Em meio à pandemia, taxa de evasão nacional aumentou 32,5% A taxa de inadimplência do ensino superior privado no Brasil ficou em 26,3% em abril. Isso equivale a um crescimento de 72,4% em relação a igual mês do ano passado. A informação faz parte da 2ª edição da Pesquisa Cenário Econômico Atual das IES Privadas, realizada pelo Instituto Semesp, considerando o mês de abril fechado.
No ensino presencial, a taxa de inadimplência cresceu 75,8% em nível nacional, em abril ante um ano atrás, enquanto no ensino a distância (EAD), a alta foi de 50%, perfazendo a média total de 72,4%.
Foto: O Hoje.com
Reprodução / Facebook Universidade Positivo
A amostra analisou 146 instituições brasileiras, de pequeno a grande porte (até 7 mil e acima de 7 mil alunos).
O Instituto Semesp atribuiu a piora do cenário no ensino privado à pandemia, que aprofundou o número de desempregados no país, reduziu a renda dos trabalhadores e aumentou as incertezas sobre o cenário político-econômico nacional.

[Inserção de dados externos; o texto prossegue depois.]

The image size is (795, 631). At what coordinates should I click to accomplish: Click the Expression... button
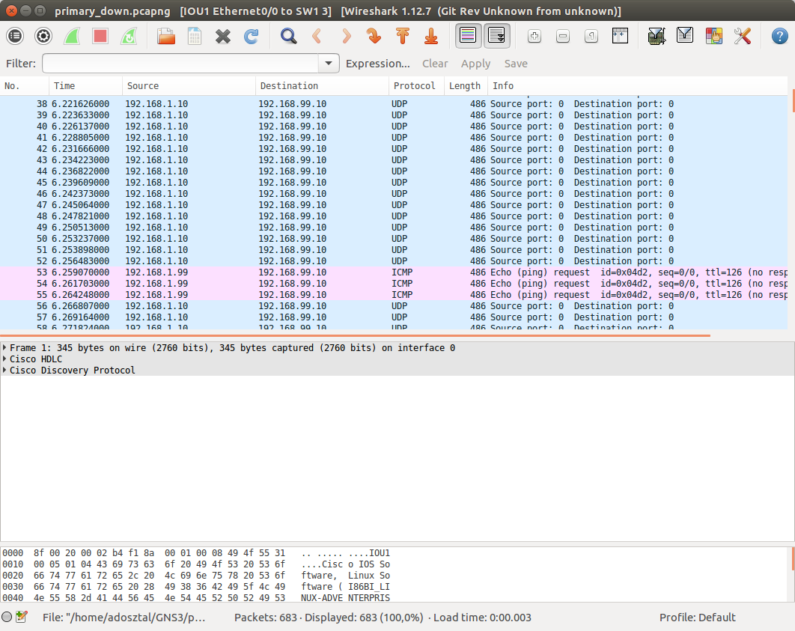(377, 64)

A soma desses fatores contribuiu para o crescimento da inadimplência, afirma o Semesp.
As mensalidades em atraso referentes aos cursos presenciais apresentaram maior aumento em abril, frente ao ano anterior, em torno de 75,8%. As instituições de ensino superior de grande porte, que representam 25% das unidades pesquisadas, registraram a taxa mais alta de inadimplência. Em abril de 2020, esse percentual ficou em 29,5%.
Já nas instituições de pequeno ou médio porte, com 75% dessas unidades na amostra, a inadimplência atingiu 25,2% no mesmo período.

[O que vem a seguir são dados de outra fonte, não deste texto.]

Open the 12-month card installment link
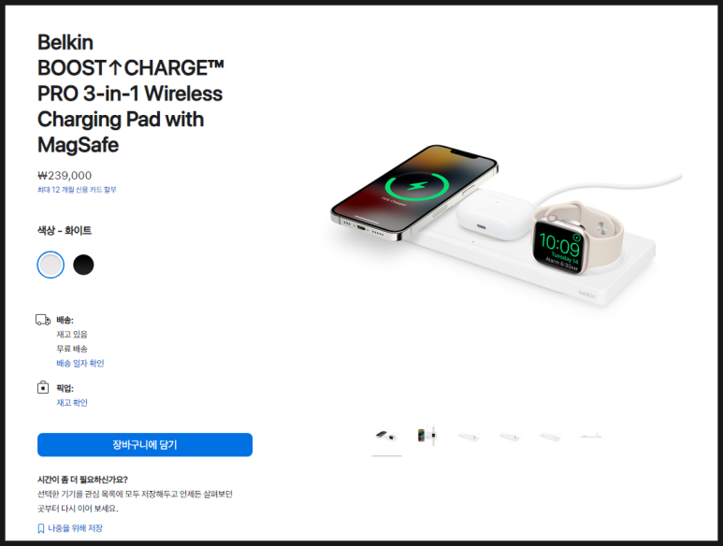This screenshot has height=546, width=723. click(77, 190)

A taxa de inadimplência no Estado de São Paulo cresceu 73,2%, percentual bem próximo ao Brasil. Assim, o Estado fechou abril com taxa de 24,4%. O avanço foi maior (79,7%) nas instituições da região Metropolitana de São Paulo, ao contrário do interior paulista, com 68,5%.
A taxa de evasão nacional — alunos que desistiram ou trancaram matrículas — aumentou 32,5% em abril, em base anual. De acordo com o levantamento, o crescimento foi estimulado pela desistência dos alunos matriculados em cursos presenciais (+47%), em sua grande parte calouros do primeiro semestre de 2020. A taxa teve ligeira queda, de 2,6%, nos cursos EAD, no mesmo período.
A pesquisa detectou que houve maior desistência (3,1%) entre os alunos das instituições pequenas ou médias%.
Os cursos EAD mostraram resiliência também nesse quesito. Assim, a evasão caiu 12,9%, informa a pesquisa.
No Estado de São Paulo, a evasão foi menor, com aumento de 20,5% no período estudado.